Hours before the Tuesday hearing, Cardinal Zen published an article praising the former pontiff as a “great defender of truth” and for his contributions to the Chinese Church.

“He could not accept any compromise,” Cardinal Zen wrote, referring to a letter Benedict wrote in 2007 asking China’s communist government to respect religious freedom.

In this picture taken on Sept. 11, 2020, Cardinal Joseph Zen, former bishop of Hong Kong, speaks at the Salesian House of Studies in Hong Kong. (Photo by Isaac Lawrence/AFP)

Cardinal Zen has in recent years accused the Vatican of “selling out” China’s underground Catholic community, after Pope Francis sought to improve ties with Beijing.

The cardinal was among five pro-democracy campaigners arrested last May for “collusion with foreign forces,” an offense under the national security law that carries a sentence of up to life imprisonment.

The group were trustees of the 612 Humanitarian Relief Fund, which was set up in 2019 to raise funds to support the legal and medical needs of arrested pro-democracy protesters.

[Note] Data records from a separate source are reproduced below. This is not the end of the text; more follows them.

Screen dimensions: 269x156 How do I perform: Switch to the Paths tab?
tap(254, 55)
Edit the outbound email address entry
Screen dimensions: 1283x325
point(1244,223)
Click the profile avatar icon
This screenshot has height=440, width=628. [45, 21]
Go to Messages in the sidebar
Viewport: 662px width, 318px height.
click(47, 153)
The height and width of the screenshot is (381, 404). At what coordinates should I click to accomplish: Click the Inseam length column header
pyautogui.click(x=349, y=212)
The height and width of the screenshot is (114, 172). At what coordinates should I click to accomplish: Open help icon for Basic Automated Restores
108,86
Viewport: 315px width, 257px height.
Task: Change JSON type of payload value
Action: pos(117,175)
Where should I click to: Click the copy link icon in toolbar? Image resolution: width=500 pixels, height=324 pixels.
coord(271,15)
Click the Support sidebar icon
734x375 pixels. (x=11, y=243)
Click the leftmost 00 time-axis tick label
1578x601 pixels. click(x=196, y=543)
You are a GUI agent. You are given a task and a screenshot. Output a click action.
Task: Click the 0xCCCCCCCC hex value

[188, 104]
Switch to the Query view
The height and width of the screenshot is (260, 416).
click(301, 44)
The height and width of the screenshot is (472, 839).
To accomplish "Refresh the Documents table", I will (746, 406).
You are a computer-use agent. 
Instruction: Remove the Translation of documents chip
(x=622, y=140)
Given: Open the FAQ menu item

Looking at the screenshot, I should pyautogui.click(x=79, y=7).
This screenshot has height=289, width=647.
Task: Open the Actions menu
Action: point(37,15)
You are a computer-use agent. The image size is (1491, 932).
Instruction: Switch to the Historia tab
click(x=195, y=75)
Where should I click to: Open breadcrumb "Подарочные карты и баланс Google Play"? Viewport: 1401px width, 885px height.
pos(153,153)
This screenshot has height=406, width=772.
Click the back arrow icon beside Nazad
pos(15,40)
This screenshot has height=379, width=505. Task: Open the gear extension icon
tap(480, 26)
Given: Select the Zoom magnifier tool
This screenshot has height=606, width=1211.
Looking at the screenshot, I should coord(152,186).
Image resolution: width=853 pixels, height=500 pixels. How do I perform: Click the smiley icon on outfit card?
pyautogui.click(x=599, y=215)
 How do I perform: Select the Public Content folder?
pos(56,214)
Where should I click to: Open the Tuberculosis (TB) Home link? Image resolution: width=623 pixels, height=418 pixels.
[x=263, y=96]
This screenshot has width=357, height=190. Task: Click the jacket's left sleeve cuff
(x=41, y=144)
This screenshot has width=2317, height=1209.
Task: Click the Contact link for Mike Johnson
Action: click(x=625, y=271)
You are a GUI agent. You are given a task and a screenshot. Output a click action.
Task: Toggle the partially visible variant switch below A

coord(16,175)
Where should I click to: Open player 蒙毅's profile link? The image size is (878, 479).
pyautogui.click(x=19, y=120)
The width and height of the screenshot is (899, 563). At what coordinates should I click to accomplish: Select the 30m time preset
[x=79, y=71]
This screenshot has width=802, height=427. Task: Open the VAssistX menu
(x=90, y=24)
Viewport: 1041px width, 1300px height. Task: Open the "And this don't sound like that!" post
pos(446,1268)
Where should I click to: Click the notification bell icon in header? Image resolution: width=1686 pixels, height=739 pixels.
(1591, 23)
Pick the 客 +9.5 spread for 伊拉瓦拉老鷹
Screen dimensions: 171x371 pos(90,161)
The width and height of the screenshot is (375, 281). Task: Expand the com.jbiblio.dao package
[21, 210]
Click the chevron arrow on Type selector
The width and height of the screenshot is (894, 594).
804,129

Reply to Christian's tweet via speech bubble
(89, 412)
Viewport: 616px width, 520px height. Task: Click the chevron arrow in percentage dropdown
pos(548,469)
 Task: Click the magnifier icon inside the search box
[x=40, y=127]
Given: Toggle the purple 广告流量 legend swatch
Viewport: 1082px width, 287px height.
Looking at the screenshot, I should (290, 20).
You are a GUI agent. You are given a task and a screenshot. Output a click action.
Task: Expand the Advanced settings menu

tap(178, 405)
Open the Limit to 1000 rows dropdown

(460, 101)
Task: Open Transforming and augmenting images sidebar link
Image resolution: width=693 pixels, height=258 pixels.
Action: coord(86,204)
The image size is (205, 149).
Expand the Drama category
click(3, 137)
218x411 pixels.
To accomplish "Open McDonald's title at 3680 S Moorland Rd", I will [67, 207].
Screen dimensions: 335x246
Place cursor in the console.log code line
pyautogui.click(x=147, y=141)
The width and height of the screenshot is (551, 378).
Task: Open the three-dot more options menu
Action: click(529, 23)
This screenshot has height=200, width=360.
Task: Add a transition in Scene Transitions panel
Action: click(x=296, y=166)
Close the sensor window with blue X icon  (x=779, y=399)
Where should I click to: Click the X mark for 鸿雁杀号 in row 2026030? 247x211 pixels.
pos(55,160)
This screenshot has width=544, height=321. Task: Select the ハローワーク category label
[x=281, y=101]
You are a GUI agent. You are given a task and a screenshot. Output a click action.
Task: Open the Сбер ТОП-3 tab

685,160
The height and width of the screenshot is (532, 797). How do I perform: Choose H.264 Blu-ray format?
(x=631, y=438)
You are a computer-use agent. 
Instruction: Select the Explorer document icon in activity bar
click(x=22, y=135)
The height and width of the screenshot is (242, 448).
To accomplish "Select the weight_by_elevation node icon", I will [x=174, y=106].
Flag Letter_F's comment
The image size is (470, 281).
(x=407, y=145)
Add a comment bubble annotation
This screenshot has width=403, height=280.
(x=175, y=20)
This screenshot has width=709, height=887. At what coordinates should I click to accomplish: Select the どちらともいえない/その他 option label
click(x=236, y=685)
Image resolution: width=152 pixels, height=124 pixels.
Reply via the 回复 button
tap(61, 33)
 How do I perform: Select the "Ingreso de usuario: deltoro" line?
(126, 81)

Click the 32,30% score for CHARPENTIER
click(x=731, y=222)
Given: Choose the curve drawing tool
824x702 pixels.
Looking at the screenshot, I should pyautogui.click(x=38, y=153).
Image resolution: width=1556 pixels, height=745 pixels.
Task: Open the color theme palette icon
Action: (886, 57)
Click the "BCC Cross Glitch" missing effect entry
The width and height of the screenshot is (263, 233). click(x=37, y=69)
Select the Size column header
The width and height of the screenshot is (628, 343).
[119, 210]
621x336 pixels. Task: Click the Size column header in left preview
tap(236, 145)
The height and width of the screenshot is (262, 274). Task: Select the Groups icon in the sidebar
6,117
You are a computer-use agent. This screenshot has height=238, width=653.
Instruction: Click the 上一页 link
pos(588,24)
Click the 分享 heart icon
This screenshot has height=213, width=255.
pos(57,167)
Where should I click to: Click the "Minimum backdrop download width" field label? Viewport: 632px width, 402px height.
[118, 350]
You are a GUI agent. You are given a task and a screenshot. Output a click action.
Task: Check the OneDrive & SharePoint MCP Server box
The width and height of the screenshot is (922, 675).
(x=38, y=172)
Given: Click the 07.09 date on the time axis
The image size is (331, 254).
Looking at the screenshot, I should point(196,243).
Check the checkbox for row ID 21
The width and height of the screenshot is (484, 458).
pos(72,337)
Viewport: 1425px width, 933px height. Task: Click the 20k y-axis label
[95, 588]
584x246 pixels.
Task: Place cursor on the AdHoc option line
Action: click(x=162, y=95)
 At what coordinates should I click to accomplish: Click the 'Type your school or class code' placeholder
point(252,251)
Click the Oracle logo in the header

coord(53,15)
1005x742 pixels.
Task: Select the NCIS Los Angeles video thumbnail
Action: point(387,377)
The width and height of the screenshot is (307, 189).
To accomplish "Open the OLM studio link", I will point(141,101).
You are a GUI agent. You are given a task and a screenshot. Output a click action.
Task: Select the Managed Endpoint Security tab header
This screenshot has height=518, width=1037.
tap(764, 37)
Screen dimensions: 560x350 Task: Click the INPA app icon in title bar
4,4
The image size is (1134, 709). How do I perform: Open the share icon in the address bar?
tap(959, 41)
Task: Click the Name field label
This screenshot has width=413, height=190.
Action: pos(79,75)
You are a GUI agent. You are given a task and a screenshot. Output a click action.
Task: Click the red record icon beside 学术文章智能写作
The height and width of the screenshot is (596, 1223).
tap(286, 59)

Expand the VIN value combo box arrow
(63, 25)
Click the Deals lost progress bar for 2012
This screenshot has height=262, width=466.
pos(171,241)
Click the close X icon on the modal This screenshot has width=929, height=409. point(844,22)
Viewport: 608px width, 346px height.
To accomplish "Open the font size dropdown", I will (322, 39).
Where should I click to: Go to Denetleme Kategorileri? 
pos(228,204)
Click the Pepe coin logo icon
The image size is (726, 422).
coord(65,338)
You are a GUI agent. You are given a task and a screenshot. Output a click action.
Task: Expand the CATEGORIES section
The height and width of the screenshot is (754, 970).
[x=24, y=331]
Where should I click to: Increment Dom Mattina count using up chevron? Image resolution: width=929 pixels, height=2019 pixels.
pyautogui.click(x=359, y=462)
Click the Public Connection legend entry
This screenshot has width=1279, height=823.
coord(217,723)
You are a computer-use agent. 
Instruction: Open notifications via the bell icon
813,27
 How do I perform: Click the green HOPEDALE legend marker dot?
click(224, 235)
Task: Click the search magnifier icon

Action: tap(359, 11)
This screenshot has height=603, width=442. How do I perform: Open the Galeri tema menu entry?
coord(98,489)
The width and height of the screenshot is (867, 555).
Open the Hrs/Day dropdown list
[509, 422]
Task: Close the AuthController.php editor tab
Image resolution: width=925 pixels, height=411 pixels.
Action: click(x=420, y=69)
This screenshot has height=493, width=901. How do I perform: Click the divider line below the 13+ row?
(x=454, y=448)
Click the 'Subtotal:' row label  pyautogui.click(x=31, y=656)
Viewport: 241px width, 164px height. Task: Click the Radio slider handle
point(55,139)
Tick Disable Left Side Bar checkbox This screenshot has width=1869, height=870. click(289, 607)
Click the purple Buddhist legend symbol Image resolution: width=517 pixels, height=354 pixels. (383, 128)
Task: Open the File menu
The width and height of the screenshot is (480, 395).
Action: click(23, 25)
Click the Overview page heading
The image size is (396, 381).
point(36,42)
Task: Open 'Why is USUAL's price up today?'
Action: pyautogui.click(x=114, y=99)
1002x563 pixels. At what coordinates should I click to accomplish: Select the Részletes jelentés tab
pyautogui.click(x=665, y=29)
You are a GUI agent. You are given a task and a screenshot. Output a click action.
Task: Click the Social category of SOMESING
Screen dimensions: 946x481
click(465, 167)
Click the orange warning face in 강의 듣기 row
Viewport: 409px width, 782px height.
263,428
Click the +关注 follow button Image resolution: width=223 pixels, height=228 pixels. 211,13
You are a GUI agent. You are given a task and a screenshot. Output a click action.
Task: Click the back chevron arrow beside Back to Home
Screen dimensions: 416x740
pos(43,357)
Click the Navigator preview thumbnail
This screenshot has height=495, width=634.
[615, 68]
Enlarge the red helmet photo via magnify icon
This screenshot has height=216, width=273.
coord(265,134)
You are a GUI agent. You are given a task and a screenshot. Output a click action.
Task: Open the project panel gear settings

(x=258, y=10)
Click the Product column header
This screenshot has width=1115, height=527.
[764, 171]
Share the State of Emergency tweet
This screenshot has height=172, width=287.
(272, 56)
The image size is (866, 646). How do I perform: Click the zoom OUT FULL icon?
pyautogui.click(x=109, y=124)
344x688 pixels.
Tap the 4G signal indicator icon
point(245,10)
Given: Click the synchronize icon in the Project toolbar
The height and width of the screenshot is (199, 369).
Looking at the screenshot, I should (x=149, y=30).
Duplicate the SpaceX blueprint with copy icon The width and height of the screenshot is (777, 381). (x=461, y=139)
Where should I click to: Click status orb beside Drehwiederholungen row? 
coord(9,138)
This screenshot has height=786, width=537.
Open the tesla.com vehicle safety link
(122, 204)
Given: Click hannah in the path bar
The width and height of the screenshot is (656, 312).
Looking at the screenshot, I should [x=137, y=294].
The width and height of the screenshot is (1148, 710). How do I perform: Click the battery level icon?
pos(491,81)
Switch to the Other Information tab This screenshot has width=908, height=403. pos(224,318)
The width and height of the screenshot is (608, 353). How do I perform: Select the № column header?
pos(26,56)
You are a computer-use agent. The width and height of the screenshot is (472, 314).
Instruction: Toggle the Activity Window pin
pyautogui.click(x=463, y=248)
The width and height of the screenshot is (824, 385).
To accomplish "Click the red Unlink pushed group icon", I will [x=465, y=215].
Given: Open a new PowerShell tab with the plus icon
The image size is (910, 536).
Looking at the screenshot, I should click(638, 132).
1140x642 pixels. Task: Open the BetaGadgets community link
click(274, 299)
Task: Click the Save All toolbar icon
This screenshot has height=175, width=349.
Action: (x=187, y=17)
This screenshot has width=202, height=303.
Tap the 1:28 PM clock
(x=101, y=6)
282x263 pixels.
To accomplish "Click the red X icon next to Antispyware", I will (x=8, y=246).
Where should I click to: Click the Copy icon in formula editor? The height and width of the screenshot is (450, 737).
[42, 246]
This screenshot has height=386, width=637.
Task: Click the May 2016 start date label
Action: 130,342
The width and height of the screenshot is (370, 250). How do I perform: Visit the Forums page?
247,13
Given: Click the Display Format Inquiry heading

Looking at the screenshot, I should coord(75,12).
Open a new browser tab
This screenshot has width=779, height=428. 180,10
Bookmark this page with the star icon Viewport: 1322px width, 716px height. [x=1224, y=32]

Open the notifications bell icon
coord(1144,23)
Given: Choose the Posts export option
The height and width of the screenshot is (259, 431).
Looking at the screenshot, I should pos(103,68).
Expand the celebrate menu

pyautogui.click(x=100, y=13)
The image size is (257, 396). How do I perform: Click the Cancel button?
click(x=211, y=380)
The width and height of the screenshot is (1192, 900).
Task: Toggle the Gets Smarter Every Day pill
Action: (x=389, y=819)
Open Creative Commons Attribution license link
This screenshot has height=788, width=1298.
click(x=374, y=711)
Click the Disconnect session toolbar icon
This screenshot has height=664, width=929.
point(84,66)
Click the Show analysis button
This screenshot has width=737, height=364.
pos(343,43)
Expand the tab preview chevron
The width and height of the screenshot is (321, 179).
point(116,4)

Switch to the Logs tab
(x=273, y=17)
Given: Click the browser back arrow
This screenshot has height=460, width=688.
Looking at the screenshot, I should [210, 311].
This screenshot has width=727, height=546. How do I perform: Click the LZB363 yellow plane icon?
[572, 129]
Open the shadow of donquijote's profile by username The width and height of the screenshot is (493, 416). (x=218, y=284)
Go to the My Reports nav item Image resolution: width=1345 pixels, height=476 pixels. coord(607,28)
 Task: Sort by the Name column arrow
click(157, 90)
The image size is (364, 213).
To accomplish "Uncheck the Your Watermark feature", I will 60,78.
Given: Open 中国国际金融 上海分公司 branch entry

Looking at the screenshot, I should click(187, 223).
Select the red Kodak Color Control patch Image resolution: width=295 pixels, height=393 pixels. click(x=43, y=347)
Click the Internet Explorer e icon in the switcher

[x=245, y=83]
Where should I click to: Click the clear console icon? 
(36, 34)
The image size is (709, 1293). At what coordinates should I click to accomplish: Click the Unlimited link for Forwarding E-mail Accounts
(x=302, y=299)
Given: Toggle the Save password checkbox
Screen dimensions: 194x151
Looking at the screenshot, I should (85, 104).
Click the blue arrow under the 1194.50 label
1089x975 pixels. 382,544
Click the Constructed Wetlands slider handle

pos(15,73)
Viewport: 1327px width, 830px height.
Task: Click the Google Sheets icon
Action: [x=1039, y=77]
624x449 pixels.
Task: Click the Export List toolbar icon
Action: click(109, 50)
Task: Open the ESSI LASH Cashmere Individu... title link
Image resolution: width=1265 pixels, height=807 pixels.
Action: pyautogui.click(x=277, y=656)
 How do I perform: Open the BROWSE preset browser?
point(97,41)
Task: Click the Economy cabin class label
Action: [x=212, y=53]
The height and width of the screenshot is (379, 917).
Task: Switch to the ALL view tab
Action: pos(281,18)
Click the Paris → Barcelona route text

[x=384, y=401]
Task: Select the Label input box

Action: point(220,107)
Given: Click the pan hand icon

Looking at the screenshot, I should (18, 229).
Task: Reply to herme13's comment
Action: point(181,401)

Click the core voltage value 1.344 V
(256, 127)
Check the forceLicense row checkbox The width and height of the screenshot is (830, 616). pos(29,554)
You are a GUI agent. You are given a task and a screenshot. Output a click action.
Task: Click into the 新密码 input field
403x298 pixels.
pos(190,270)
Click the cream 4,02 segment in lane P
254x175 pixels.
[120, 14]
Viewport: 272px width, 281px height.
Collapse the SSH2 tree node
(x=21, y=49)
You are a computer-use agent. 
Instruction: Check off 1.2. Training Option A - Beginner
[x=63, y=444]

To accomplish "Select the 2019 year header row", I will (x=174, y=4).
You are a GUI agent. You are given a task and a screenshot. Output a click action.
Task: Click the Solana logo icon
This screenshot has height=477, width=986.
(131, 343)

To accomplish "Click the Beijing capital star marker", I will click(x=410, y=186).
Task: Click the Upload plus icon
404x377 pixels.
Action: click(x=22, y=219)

In November, the group were fined after a court found they had failed to properly register the fund.

The trustees have lodged an appeal to a higher court.

While Zen was arrested under the draconian national security law he has not yet been charged with any crimes under it.

Like many of those arrested under that law, or still under investigation, he was forced to forfeit his passport after his arrest.